Break Out of a Pigeonhole: A Unified Framework for Examining Miscalibration, Bias, and Stereotype in Recommender Systems
Yongsu Ahn, Yu-Ru Lin
TL;DR
This work tackles miscalibration, bias, and stereotyping in recommender systems by proposing a unified framework that decomposes miscalibration into bias and variance and introduces system-induced effects such as stereotype and inflated diversity. Using MovieLens 1M and five algorithms, the authors show that complex models achieve better item-level accuracy but worse category-level calibration, while simpler models exaggerate stereotypes; miscalibration and biases disproportionately affect women, older users, and atypical users. They further employ structural equation modeling to map relationships among user characteristics, system-induced effects, and miscalibration, and demonstrate that oversampling underrepresented groups can mitigate stereotypes and improve calibration and quality, albeit with trade-offs. The work provides a principled toolkit for diagnosing and mitigating representation-related harms in recommender systems and highlights the importance of addressing data underrepresentation.
Abstract
Despite the benefits of personalizing items and information tailored to users' needs, it has been found that recommender systems tend to introduce biases that favor popular items or certain categories of items, and dominant user groups. In this study, we aim to characterize the systematic errors of a recommendation system and how they manifest in various accountability issues, such as stereotypes, biases, and miscalibration.
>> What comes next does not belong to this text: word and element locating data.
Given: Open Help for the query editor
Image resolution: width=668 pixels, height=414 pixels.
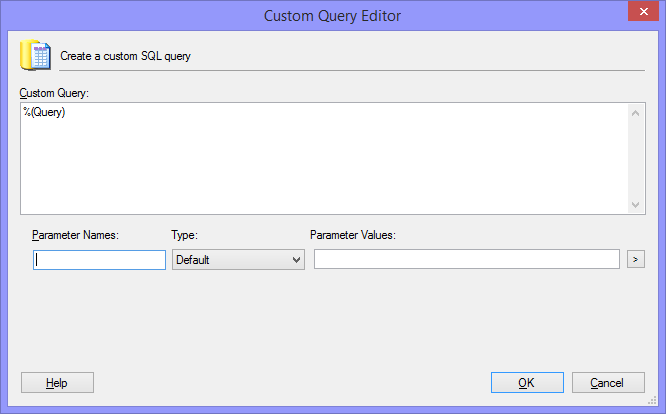Looking at the screenshot, I should coord(58,382).
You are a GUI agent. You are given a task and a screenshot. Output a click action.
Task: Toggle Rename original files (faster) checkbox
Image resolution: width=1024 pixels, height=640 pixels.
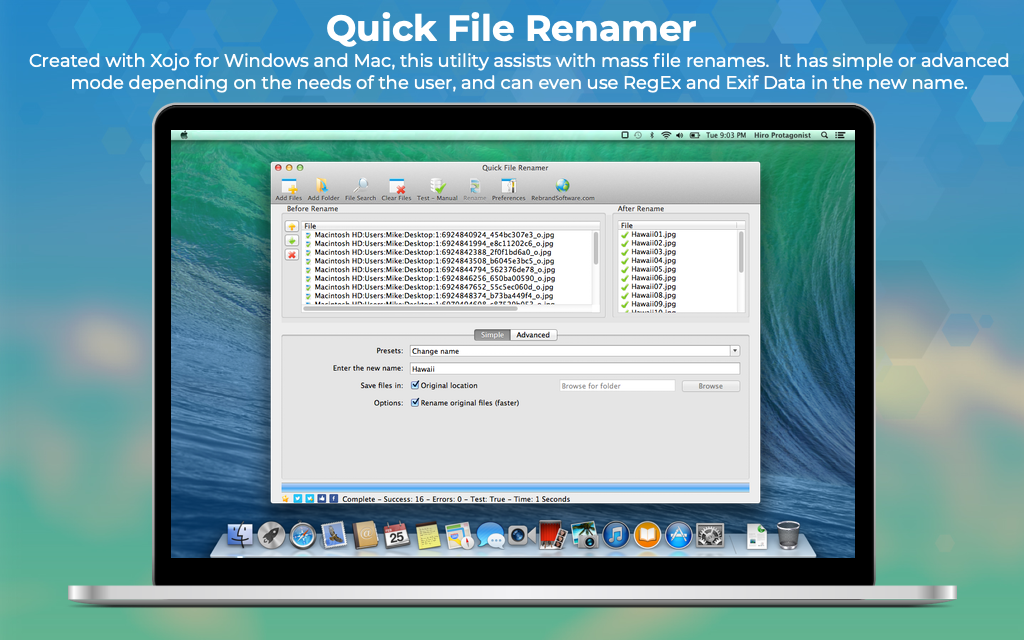point(415,403)
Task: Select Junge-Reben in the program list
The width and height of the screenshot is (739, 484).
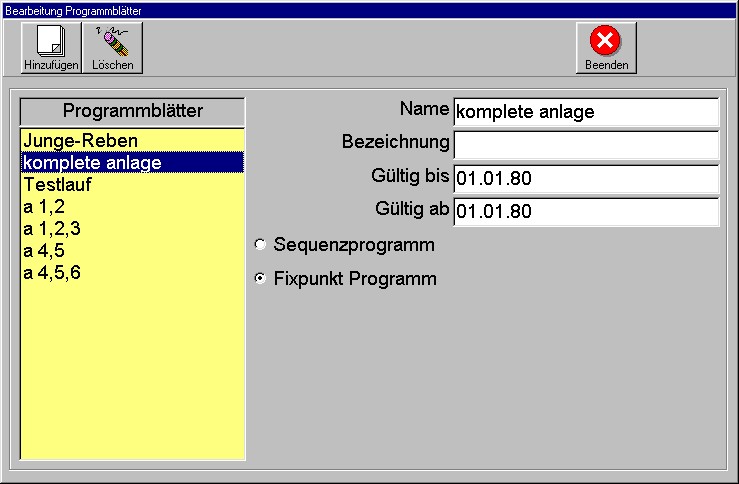Action: [x=80, y=140]
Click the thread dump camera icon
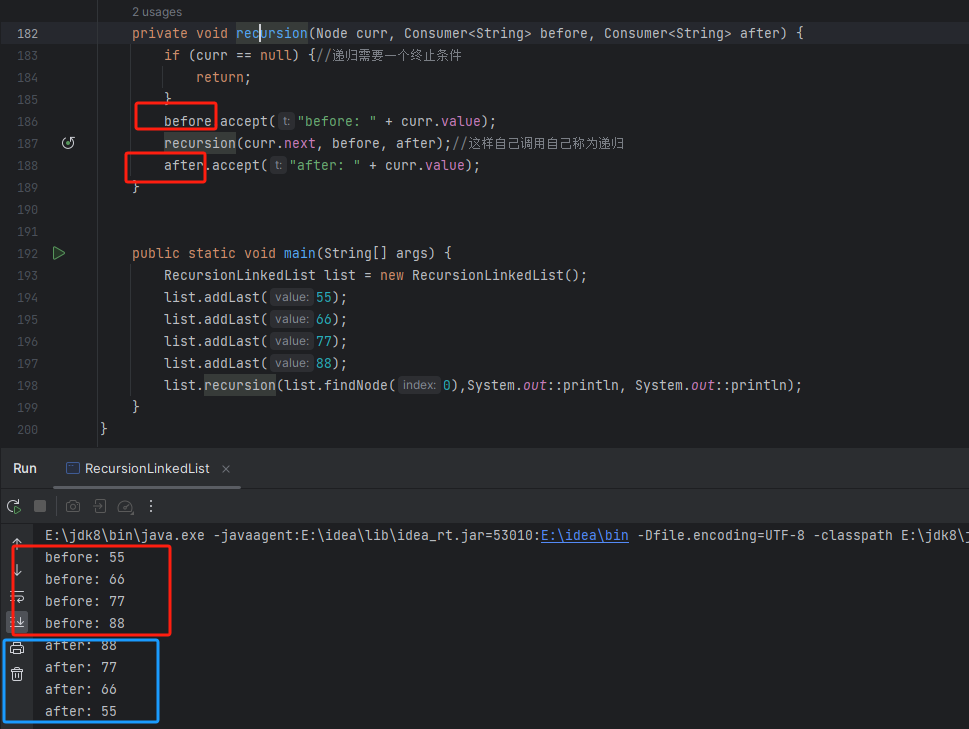969x729 pixels. tap(73, 507)
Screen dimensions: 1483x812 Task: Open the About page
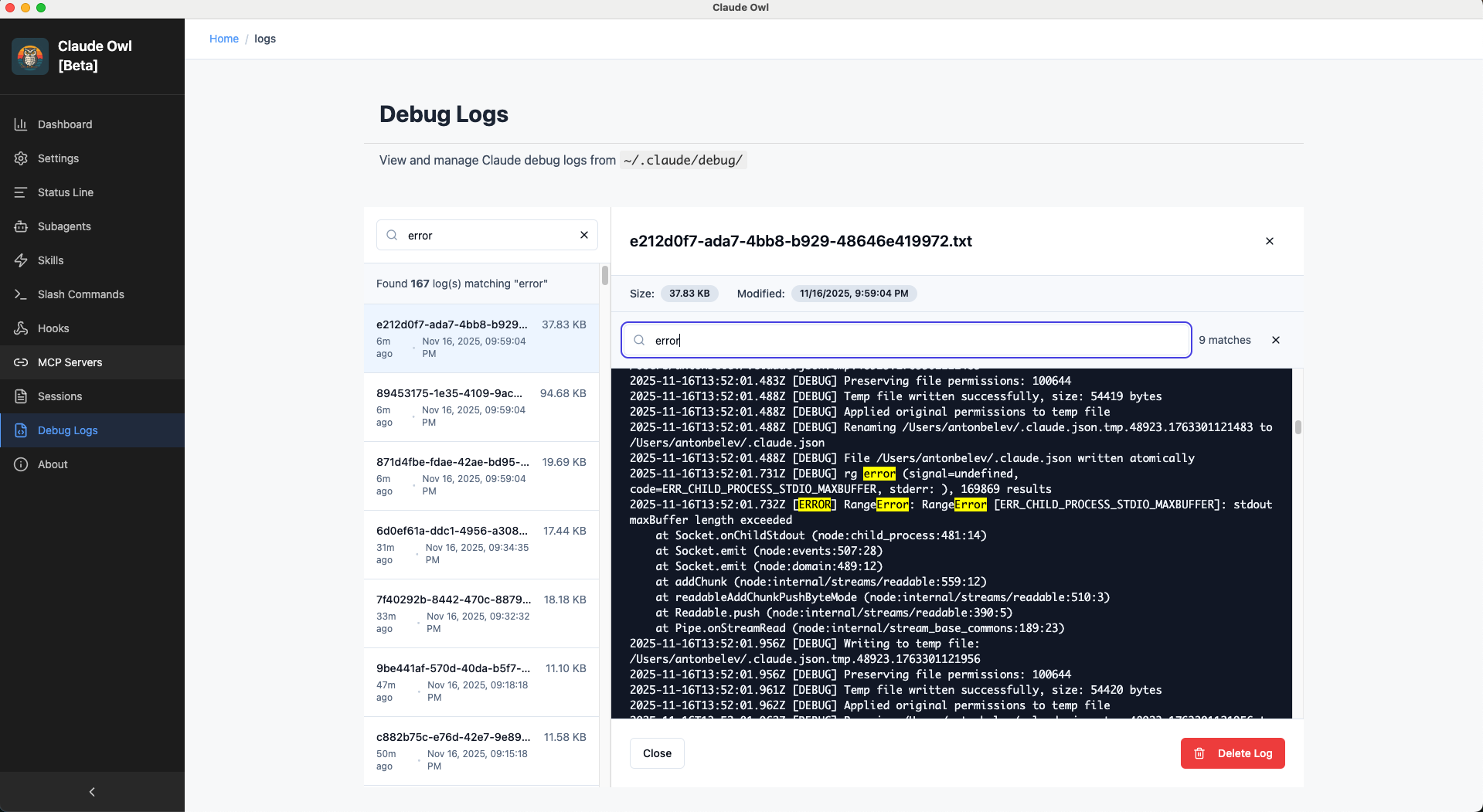click(x=52, y=464)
We propose a unified framework that distinguishes the sources of prediction errors into a set of key measures that quantify the various types of system-induced effects, both at the individual and collective levels. Based on our measuring framework, we examine the most widely adopted algorithms in the context of movie recommendation. Our research reveals three important findings: (1) Differences between algorithms: recommendations generated by simpler algorithms tend to be more stereotypical but less biased than those generated by more complex algorithms. (2) Disparate impact on groups and individuals: system-induced biases and stereotypes have a disproportionate effect on atypical users and minority groups (e.g., women and older users). (3) Mitigation opportunity: using structural equation modeling, we identify the interactions between user characteristics (typicality and diversity), system-induced effects, and miscalibration. We further investigate the possibility of mitigating system-induced effects by oversampling underrepresented groups and individuals, which was found to be effective in reducing stereotypes and improving recommendation quality. Our research is the first systematic examination of not only system-induced effects and miscalibration but also the stereotyping issue in recommender systems.